TRY IT: Output the whole listing with nothing altered.
:: RECORDS FOR PROCESSING
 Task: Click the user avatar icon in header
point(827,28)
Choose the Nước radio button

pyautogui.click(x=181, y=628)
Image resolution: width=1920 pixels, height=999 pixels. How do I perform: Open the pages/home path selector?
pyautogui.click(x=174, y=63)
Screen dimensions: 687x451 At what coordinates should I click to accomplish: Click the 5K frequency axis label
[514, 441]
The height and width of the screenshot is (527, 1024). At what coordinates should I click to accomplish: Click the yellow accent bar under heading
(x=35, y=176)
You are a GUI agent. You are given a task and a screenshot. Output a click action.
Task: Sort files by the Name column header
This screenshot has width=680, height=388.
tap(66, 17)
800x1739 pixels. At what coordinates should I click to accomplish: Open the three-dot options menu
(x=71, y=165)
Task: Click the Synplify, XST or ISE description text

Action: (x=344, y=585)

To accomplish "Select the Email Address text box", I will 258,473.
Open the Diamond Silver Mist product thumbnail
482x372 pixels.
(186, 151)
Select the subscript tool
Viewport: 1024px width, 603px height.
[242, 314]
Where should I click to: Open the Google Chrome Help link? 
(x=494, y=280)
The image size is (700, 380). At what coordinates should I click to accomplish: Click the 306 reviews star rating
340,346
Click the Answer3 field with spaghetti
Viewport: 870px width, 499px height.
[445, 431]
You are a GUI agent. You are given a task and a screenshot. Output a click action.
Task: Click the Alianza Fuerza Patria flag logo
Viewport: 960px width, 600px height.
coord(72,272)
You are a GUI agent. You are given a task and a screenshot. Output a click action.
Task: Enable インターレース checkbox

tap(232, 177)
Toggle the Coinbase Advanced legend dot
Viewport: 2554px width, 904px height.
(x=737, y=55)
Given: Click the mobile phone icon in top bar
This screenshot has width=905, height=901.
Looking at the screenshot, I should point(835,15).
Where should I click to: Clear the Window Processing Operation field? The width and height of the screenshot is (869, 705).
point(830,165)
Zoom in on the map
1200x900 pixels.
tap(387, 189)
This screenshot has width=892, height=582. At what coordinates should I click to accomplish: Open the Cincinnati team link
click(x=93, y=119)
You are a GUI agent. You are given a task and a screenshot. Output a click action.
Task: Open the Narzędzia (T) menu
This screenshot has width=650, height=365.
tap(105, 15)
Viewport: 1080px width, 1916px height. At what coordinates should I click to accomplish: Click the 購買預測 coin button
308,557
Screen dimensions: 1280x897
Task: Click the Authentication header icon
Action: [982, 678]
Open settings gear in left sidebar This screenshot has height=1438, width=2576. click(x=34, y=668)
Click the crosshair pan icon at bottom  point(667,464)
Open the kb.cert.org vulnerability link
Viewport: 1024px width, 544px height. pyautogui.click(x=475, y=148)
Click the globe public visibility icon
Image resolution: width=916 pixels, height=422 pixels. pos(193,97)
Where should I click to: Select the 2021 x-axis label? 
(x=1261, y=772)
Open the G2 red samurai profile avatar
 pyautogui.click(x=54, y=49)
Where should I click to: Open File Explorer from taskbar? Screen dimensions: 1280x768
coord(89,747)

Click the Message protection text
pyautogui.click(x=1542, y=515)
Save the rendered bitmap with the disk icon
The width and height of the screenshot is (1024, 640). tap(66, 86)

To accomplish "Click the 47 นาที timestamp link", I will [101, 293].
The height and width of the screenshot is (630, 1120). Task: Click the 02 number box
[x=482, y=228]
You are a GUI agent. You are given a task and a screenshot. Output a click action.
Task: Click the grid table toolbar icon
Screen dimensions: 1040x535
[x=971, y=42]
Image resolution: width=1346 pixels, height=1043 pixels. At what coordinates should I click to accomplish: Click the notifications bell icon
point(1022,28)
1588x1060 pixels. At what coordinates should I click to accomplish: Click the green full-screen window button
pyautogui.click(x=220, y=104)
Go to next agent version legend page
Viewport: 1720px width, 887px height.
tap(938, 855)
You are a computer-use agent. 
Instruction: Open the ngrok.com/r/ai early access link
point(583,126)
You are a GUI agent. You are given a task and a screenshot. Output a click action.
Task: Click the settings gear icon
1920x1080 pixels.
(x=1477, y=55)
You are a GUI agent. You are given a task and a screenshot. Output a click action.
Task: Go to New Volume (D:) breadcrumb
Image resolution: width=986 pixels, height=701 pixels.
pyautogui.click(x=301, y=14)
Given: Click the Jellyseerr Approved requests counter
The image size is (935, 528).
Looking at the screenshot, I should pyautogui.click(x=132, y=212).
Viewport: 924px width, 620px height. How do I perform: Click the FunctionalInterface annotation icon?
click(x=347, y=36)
::::
RESPONSE AREA:
 Task: Click the user avatar icon in header
point(827,28)
Choose the Nước radio button

pyautogui.click(x=181, y=628)
Image resolution: width=1920 pixels, height=999 pixels. How do I perform: Open the pages/home path selector?
pyautogui.click(x=174, y=63)
Screen dimensions: 687x451 At what coordinates should I click to accomplish: Click the 5K frequency axis label
[514, 441]
The height and width of the screenshot is (527, 1024). At what coordinates should I click to accomplish: Click the yellow accent bar under heading
(x=35, y=176)
You are a GUI agent. You are given a task and a screenshot. Output a click action.
Task: Sort files by the Name column header
This screenshot has width=680, height=388.
tap(66, 17)
800x1739 pixels. At what coordinates should I click to accomplish: Open the three-dot options menu
(x=71, y=165)
Task: Click the Synplify, XST or ISE description text

Action: (x=344, y=585)

To accomplish "Select the Email Address text box", I will 258,473.
Open the Diamond Silver Mist product thumbnail
482x372 pixels.
(186, 151)
Select the subscript tool
Viewport: 1024px width, 603px height.
[242, 314]
Where should I click to: Open the Google Chrome Help link? 
(x=494, y=280)
The image size is (700, 380). At what coordinates should I click to accomplish: Click the 306 reviews star rating
340,346
Click the Answer3 field with spaghetti
Viewport: 870px width, 499px height.
[445, 431]
You are a GUI agent. You are given a task and a screenshot. Output a click action.
Task: Click the Alianza Fuerza Patria flag logo
Viewport: 960px width, 600px height.
coord(72,272)
You are a GUI agent. You are given a task and a screenshot. Output a click action.
Task: Enable インターレース checkbox

tap(232, 177)
Toggle the Coinbase Advanced legend dot
Viewport: 2554px width, 904px height.
(x=737, y=55)
Given: Click the mobile phone icon in top bar
This screenshot has width=905, height=901.
Looking at the screenshot, I should point(835,15).
Where should I click to: Clear the Window Processing Operation field? The width and height of the screenshot is (869, 705).
point(830,165)
Zoom in on the map
1200x900 pixels.
tap(387, 189)
This screenshot has width=892, height=582. At what coordinates should I click to accomplish: Open the Cincinnati team link
click(x=93, y=119)
You are a GUI agent. You are given a task and a screenshot. Output a click action.
Task: Open the Narzędzia (T) menu
This screenshot has width=650, height=365.
tap(105, 15)
Viewport: 1080px width, 1916px height. At what coordinates should I click to accomplish: Click the 購買預測 coin button
308,557
Screen dimensions: 1280x897
Task: Click the Authentication header icon
Action: [982, 678]
Open settings gear in left sidebar This screenshot has height=1438, width=2576. click(x=34, y=668)
Click the crosshair pan icon at bottom  point(667,464)
Open the kb.cert.org vulnerability link
Viewport: 1024px width, 544px height. pyautogui.click(x=475, y=148)
Click the globe public visibility icon
Image resolution: width=916 pixels, height=422 pixels. pos(193,97)
Where should I click to: Select the 2021 x-axis label? 
(x=1261, y=772)
Open the G2 red samurai profile avatar
 pyautogui.click(x=54, y=49)
Where should I click to: Open File Explorer from taskbar? Screen dimensions: 1280x768
coord(89,747)

Click the Message protection text
pyautogui.click(x=1542, y=515)
Save the rendered bitmap with the disk icon
The width and height of the screenshot is (1024, 640). tap(66, 86)

To accomplish "Click the 47 นาที timestamp link", I will [101, 293].
The height and width of the screenshot is (630, 1120). Task: Click the 02 number box
[x=482, y=228]
You are a GUI agent. You are given a task and a screenshot. Output a click action.
Task: Click the grid table toolbar icon
Screen dimensions: 1040x535
[x=971, y=42]
Image resolution: width=1346 pixels, height=1043 pixels. At what coordinates should I click to accomplish: Click the notifications bell icon
point(1022,28)
1588x1060 pixels. At what coordinates should I click to accomplish: Click the green full-screen window button
pyautogui.click(x=220, y=104)
Go to next agent version legend page
Viewport: 1720px width, 887px height.
tap(938, 855)
You are a computer-use agent. 
Instruction: Open the ngrok.com/r/ai early access link
point(583,126)
You are a GUI agent. You are given a task and a screenshot. Output a click action.
Task: Click the settings gear icon
1920x1080 pixels.
(x=1477, y=55)
You are a GUI agent. You are given a task and a screenshot. Output a click action.
Task: Go to New Volume (D:) breadcrumb
Image resolution: width=986 pixels, height=701 pixels.
pyautogui.click(x=301, y=14)
Given: Click the Jellyseerr Approved requests counter
The image size is (935, 528).
Looking at the screenshot, I should pyautogui.click(x=132, y=212).
Viewport: 924px width, 620px height. How do I perform: Click the FunctionalInterface annotation icon?
click(x=347, y=36)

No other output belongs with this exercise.